15-312 Recitation #1: Context-Free Grammars
2002-08-28
Joshua Dunfield (joshuad@cs)
Carnegie Mellon University
[Intro]
-----------------------------------------------------
GRAMMARS
-----------------------------------------------------
Much of this material is from Harper's lecture notes (see course web page).
DEF. A context-free grammar has three components:
1. an alphabet \Sigma of _terminals_ (or _letters_, or _tokens_)
2. a finite set N of _nonterminals_ that stand for the syntactic categories
3. a set P of productions
A ::= \alpha
where A is a nonterminal and \alpha is a string of terminals and
nonterminals.
Read "::=" as "can have the form".
For a given grammar, each nonterminal defines a _language_.
DEF. A _language_ is a set of strings over the alphabet \Sigma.
Example:
d ::= 0 | 1 | ... | 9 <-- Abbreviates d ::= 0
d ::= 1 ...
n ::= d | d n
How is the language of a nonterminal defined?

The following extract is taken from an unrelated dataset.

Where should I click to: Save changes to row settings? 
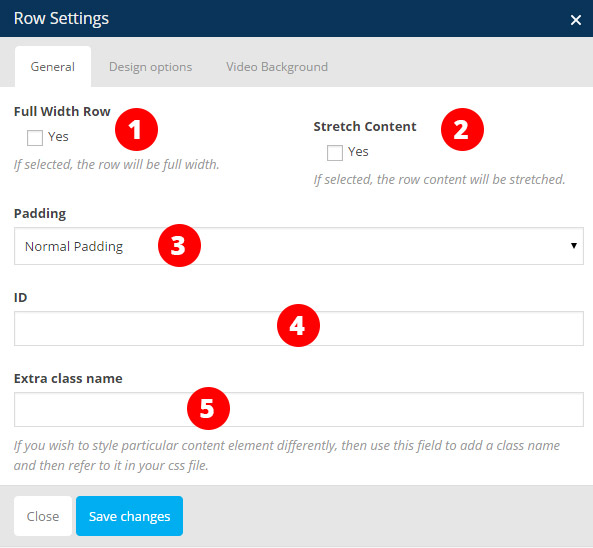point(129,516)
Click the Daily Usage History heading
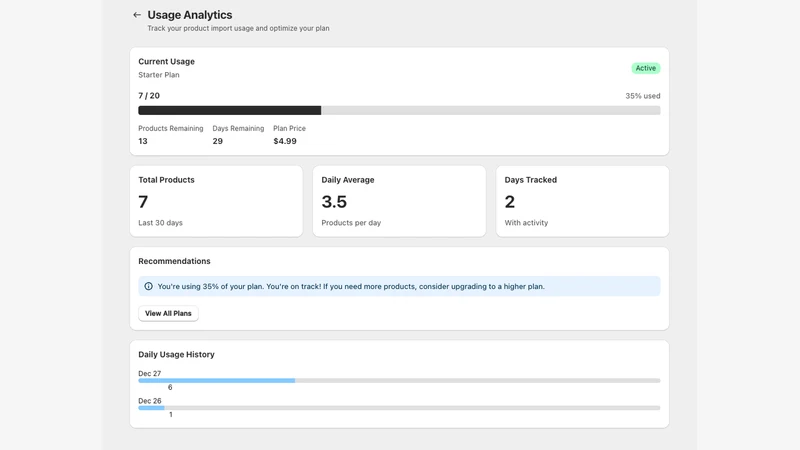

It's the set of strings
that can be _derived_ from that nonterminal by _applying_ productions.
If we have a nonterminal x in a string s:
\alpha x \beta
we can apply a production x ::= \gamma
to get the string
\alpha \gamma \beta
\gamma may itself contain nonterminals, so we can repeat until we
get something without nonterminals.
What is L(d)?
We start with d.
d ::= 0 | 1 | ... | 9 abbreviation for d ::= 0, d ::= 1, ...
Can apply any of these productions.
If we apply the first production, we get the derivation
d => 0
If we apply the second, we get d => 1. And so on.

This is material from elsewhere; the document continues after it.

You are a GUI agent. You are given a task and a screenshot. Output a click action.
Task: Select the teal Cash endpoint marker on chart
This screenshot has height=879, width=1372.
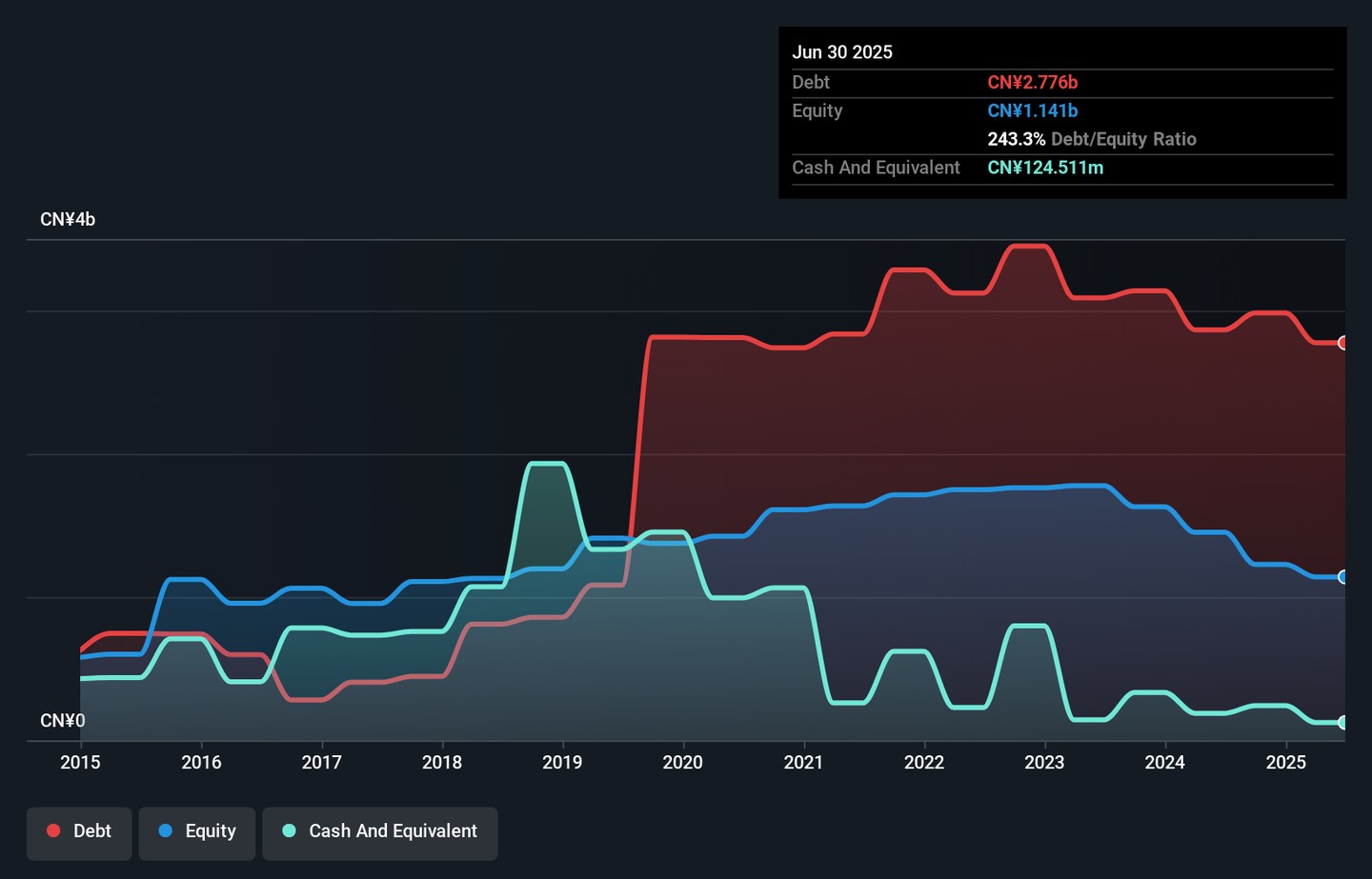click(1342, 723)
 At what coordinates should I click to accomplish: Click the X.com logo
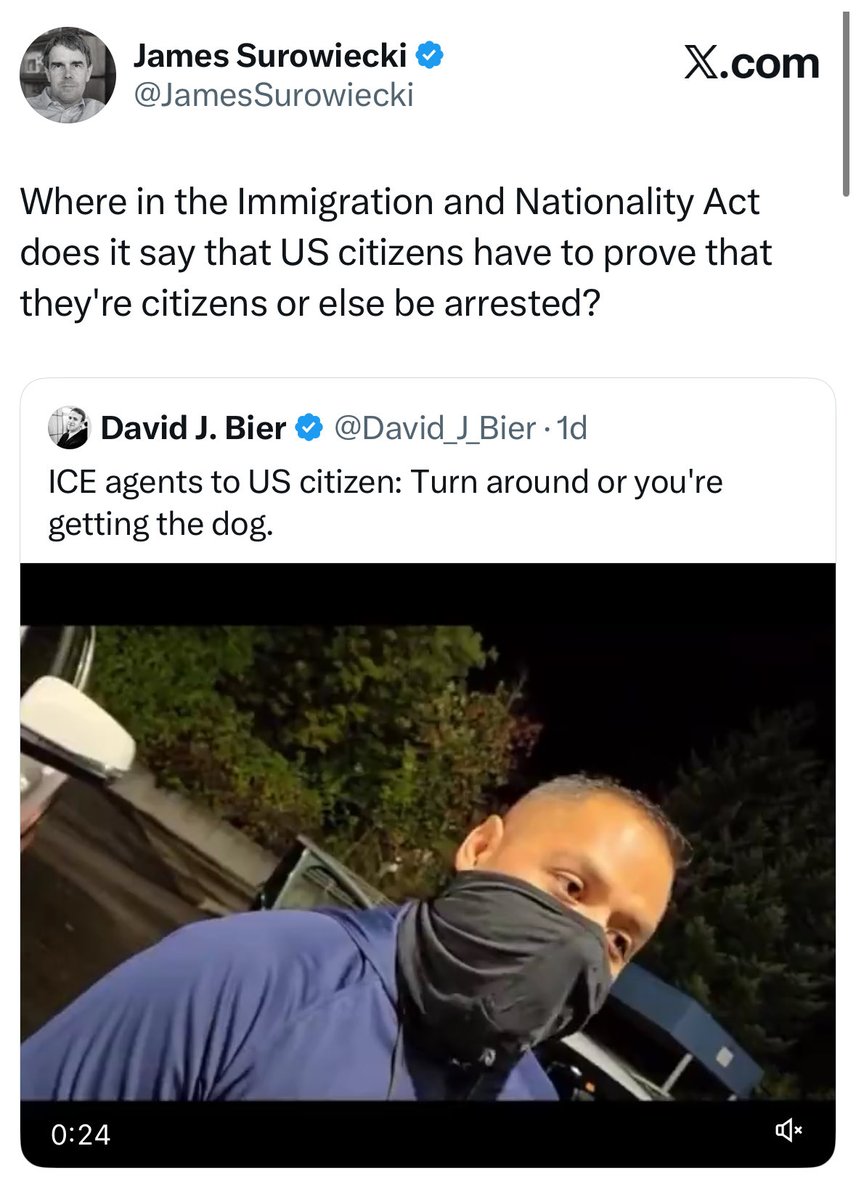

So: L(d) is the 10 digits: {0, 1, 2, ..., 9}.
...Big deal. What is L(n)?
We start with n.
Can apply the first production n ::= d
n => d
and then apply one of the d ::= productions:
n => d => 0
or
n => d => 5
or ...
Clearly, then, L(n) contains L(d).
Or can apply the 2nd production n ::= d n
n => d n
Now we pick a nonterminal on the right hand side, say d:
n => d n => 3 n
Only one choice now. Again we can apply either n ::= d or n ::= d n.
Let's apply n ::= d.
n => d n => 3 n => 3 d
and choose a d-production:
n => d n => 3 n => 3 6
So. What is L(n)?
The natural numbers:
{0, 1, 2, ..., 9, 01, 02, ..., 10, 11, ..., 1313, ...}
?: Give a derivation of 1313 (which happens to be my office number).
We define the syntax of a programming language with a context-free
grammar, designate a nonterminal (say "p" for program) as the start
symbol, and are interested in the _recognition_ question:
Given a string \alpha of length n, is there a derivation
p => ... => ... => \alpha
?
This is decidable and tractable -- O(n^3) -- for any context-free
grammar. (Non-CF: other symbols on the left of a nonterminal.) In
practice, we use more efficient (linear time) techniques that work
only on certain grammars.
One such linear technique is recursive descent, a very simple method
that will suffice for this class. Real compilers often use an
automatically-generated parser; _parser generators_ take context-free
grammars (with some restrictions, to ensure linear time) and emit a
parser, eliminating most of the drudgework.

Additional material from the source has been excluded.